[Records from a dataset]

_ _ _

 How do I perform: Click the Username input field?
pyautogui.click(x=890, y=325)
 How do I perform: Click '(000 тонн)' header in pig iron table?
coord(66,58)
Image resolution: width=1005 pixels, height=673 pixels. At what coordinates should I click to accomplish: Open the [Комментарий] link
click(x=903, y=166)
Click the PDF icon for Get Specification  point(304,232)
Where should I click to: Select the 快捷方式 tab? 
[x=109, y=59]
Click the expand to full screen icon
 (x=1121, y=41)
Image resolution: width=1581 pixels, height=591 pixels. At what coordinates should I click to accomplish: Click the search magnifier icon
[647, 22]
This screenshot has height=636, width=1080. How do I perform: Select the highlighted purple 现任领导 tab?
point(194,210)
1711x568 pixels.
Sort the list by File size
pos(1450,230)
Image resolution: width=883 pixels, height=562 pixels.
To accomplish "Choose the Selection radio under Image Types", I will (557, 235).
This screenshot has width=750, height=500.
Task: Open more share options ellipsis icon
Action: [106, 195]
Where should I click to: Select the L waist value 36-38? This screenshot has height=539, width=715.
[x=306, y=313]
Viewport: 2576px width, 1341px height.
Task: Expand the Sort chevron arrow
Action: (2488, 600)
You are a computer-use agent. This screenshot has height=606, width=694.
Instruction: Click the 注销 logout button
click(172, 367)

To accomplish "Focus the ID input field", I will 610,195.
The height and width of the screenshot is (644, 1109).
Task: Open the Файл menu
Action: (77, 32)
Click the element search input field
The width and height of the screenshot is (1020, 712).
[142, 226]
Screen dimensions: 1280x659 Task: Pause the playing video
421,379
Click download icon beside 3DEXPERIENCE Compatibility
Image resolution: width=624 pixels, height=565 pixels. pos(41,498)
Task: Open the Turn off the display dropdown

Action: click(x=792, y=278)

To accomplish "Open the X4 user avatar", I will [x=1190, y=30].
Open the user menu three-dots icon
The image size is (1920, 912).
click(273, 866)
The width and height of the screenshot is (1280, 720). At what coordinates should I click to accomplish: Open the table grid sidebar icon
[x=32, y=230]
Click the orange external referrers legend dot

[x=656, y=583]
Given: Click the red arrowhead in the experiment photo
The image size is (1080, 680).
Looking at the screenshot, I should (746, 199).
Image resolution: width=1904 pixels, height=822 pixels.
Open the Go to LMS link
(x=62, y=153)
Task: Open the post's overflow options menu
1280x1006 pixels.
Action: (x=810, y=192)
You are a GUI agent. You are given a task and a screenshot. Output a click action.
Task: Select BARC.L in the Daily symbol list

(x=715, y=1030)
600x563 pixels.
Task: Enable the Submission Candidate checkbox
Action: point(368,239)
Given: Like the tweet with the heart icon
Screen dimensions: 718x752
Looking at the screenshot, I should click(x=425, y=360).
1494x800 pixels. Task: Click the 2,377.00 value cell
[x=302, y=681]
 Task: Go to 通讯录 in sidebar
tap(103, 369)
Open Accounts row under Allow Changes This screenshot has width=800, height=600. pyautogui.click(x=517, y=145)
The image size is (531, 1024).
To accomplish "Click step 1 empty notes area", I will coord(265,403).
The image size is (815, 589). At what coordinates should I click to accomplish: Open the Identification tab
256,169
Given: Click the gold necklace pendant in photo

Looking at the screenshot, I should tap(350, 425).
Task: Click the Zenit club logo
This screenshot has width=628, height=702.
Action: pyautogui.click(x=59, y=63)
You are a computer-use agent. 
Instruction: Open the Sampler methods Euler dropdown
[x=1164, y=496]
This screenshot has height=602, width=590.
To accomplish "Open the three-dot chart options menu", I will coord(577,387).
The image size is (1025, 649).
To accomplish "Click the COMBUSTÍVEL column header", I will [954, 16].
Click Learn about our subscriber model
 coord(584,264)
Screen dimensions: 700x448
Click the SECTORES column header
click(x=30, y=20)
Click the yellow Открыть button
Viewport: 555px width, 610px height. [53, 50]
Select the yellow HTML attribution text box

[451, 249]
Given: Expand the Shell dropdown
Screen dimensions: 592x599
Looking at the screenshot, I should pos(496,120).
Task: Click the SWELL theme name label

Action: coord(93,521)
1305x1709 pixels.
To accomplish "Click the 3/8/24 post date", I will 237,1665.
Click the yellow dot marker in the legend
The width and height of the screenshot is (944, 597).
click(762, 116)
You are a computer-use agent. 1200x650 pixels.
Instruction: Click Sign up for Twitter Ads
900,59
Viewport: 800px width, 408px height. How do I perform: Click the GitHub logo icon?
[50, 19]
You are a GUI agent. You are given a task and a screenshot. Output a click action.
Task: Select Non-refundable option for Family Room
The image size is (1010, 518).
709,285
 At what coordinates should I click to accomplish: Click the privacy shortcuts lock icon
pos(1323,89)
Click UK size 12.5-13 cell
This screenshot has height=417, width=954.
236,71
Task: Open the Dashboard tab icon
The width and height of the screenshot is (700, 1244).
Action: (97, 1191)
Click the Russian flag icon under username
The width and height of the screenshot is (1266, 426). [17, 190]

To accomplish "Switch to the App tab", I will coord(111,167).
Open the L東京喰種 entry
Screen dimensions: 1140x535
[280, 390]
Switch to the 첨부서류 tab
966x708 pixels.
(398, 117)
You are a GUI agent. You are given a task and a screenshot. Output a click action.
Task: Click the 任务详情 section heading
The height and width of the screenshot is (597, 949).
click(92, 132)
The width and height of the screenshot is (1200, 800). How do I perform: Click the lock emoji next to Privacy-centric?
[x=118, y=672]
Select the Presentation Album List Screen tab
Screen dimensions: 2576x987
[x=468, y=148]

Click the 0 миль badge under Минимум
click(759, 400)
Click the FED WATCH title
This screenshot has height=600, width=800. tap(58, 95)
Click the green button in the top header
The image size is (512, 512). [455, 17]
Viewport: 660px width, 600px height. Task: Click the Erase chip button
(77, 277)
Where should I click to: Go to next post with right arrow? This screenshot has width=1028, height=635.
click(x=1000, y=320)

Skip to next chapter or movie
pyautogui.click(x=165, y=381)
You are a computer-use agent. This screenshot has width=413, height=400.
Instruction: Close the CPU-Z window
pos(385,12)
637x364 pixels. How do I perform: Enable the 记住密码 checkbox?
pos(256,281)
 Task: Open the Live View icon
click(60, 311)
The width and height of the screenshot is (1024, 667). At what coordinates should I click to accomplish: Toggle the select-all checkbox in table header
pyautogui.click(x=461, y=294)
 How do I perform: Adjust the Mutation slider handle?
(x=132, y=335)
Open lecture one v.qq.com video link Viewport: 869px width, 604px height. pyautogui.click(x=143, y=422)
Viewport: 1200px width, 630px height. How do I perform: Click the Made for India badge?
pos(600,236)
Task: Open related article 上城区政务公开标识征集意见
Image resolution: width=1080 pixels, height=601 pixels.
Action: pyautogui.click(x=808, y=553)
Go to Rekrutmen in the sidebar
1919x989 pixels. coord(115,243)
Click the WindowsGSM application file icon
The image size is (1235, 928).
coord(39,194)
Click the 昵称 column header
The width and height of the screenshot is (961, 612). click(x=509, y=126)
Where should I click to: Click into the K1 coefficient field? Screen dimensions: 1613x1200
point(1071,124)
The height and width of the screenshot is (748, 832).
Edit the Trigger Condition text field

_ _ _

TASK DETAILS >> Using the records above, restate word for word the lines from the one with "637x364 pixels. How" through the one with "Open lecture one", both included.

SOLVED PROBLEM >>
637x364 pixels. How do I perform: Enable the 记住密码 checkbox?
pos(256,281)
 Task: Open the Live View icon
click(60, 311)
The width and height of the screenshot is (1024, 667). At what coordinates should I click to accomplish: Toggle the select-all checkbox in table header
pyautogui.click(x=461, y=294)
 How do I perform: Adjust the Mutation slider handle?
(x=132, y=335)
Open lecture one v.qq.com video link Viewport: 869px width, 604px height. pyautogui.click(x=143, y=422)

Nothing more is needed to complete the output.